National Review,  April 10, 2006  by Kevin A. Hassett

A CENTRAL precept of free-market economics is that incentives matter. If you raise the minimum wage, employers will hire fewer workers. If you raise the tax on income, individuals will work less. In retrospect, some of the most "radical" conservative policy innovations in history have simply attempted to align individual incentives with sensible social objectives.

One of the most controversial policies adopted in memory was welfare reform in 1996. An epidemic of single motherhood was one of the most pressing social problems of the late 20th century. Teens who had children were far more likely to drop out of school and live a life of poverty. Children of teen mothers faced disadvantages from the time they were born, when they averaged relatively low birth weights, through adulthood, when they were far more likely to end up in prison.

Until 1996, federal welfare policy perversely encouraged teen motherhood. A single mother could increase her welfare payment simply by having another baby. She could lengthen her stay on welfare by spacing her children out over time. The authors of welfare reform argued, quite controversially at the time, that these incentives induced young teenagers to have children out of wedlock. The echoes of the politically correct uproar that ensued still ring in the halls of the nation's newspapers.

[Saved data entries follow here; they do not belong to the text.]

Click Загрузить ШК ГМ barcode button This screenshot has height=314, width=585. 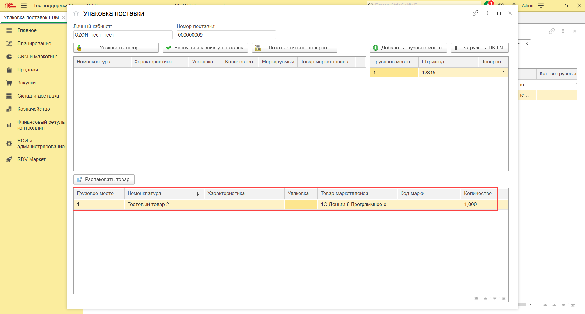point(479,48)
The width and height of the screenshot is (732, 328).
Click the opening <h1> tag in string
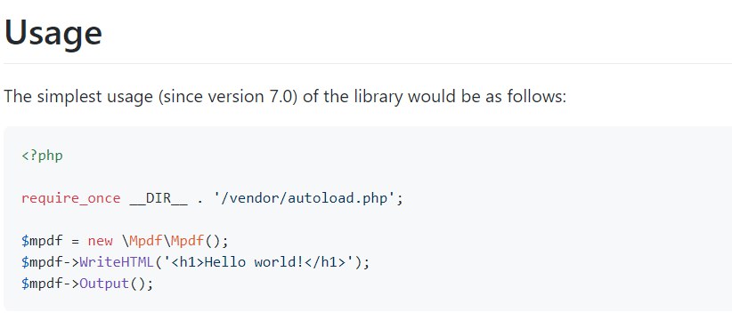(188, 262)
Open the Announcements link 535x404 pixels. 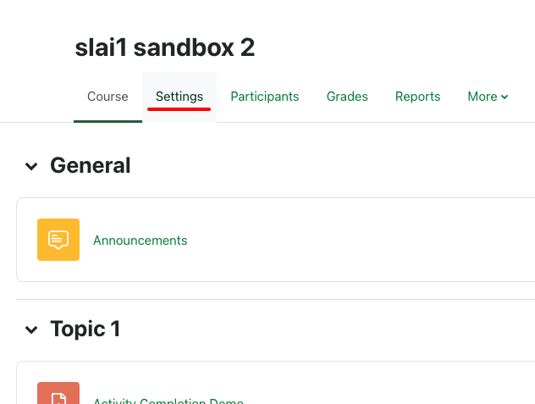pos(140,241)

But, against enormous odds, the 1996 reform finally reversed the pro-illegitimacy incentive. The bill required teen mothers under the age of 18 to stay with a parent if they received welfare support. It also hammered deadbeat dads, allowing states to use employment data to track down child-support payments. It encouraged capped benefits, so that handouts no longer increased automatically with the number of children, and it imposed a five-year time limit on welfare, making it impossible to use births to extend one's stay on welfare indefinitely.

Teen birthrates have dropped sharply since the reform, but the nearby chart still ignites a firestorm of debate. Opponents of the 1996 reform maintain that, while birthrates are down, they were declining prior to the reform. It's not the reform that did it, they claim, but something else. Fear of contracting AIDS is one key factor that is often cited.

But when big-picture charts don't tell a complete story, economists dig deeper. In this case, states had a lot of leeway to enact different flavors of welfare reform. A number of studies have shown that states that were tougher on teen parenthood saw bigger declines in fertility than those that were not. My personal favorite is a recent paper by economists Anna Aizer and Sarah McLanahan, published by the National Bureau of Economic Research, which shows that strengthening child-support enforcement laws led men to father fewer out-of-wedlock children. While other factors started the downtrend, welfare reform clearly extended it.

The good news for economists is that it looks like incentives really do matter, even for fertility. The good news for society is that the 1996 welfare reform got incentives right, and led to a sharp decline in illegitimacy.